• _TO DO_:
Retype the records word for word. Skip every image.

═════ INPUT DATA ═════

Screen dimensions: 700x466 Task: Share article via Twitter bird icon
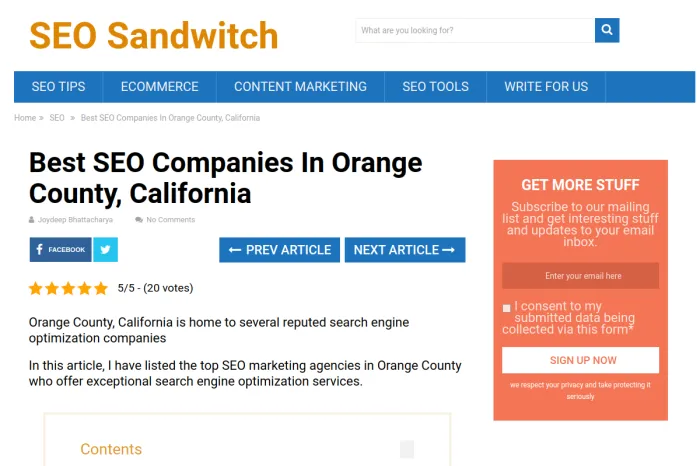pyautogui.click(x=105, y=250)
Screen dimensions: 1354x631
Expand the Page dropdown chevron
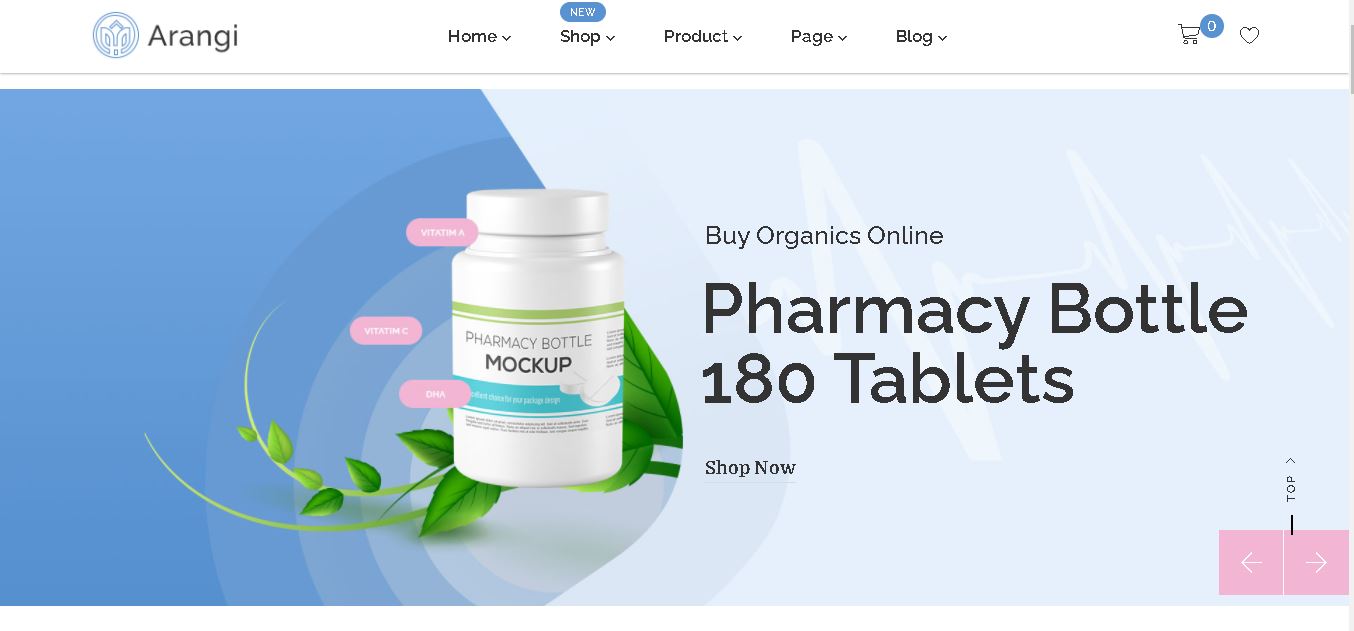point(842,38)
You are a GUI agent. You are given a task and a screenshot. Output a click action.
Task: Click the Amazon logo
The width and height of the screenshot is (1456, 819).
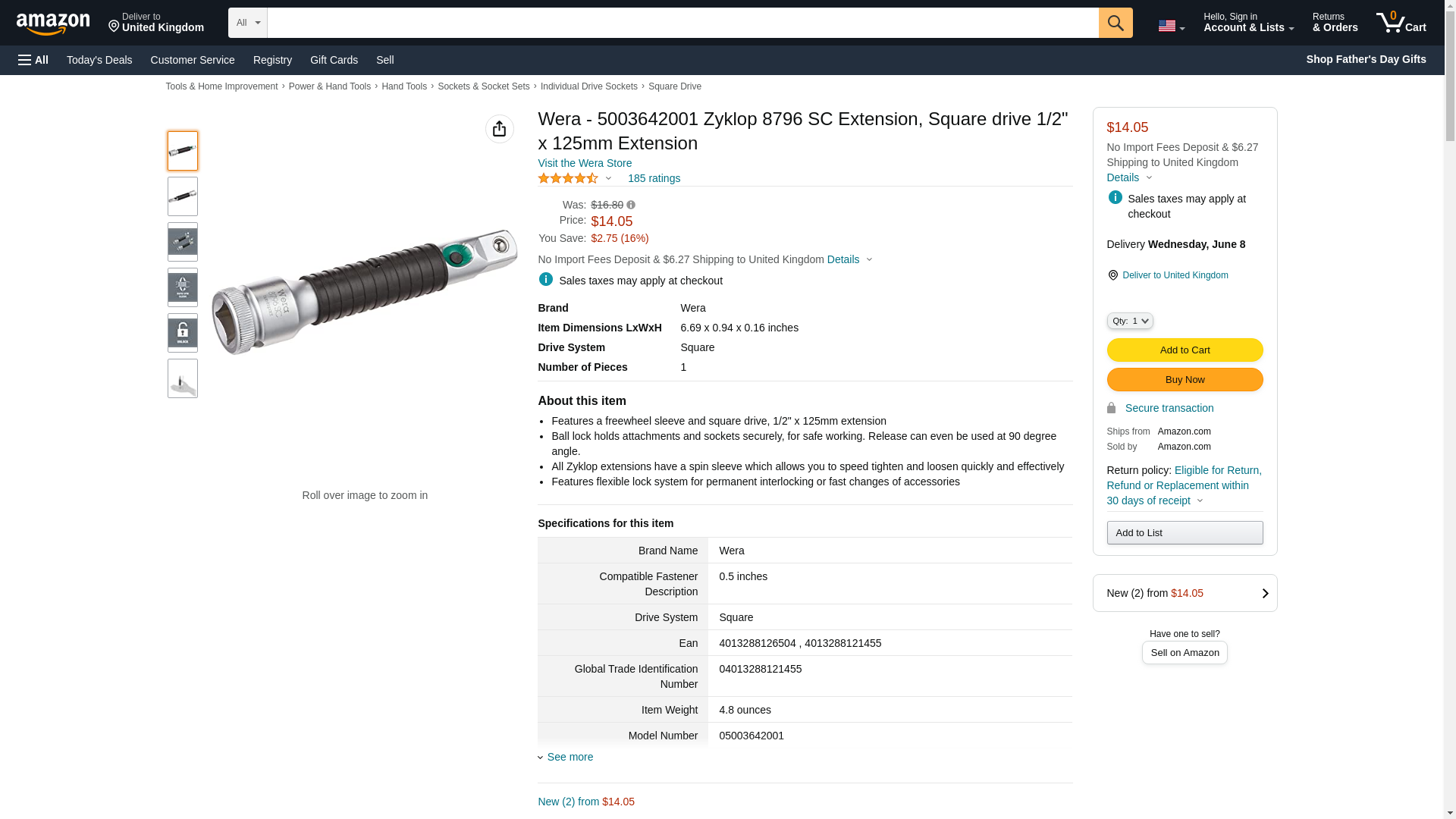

═════

• _RESULT OF THIS TASK_:
Screen dimensions: 700x466 Task: Share article via Twitter bird icon
pyautogui.click(x=105, y=250)
Screen dimensions: 1354x631
Expand the Page dropdown chevron
point(842,38)
You are a GUI agent. You are given a task and a screenshot. Output a click action.
Task: Click the Amazon logo
The width and height of the screenshot is (1456, 819).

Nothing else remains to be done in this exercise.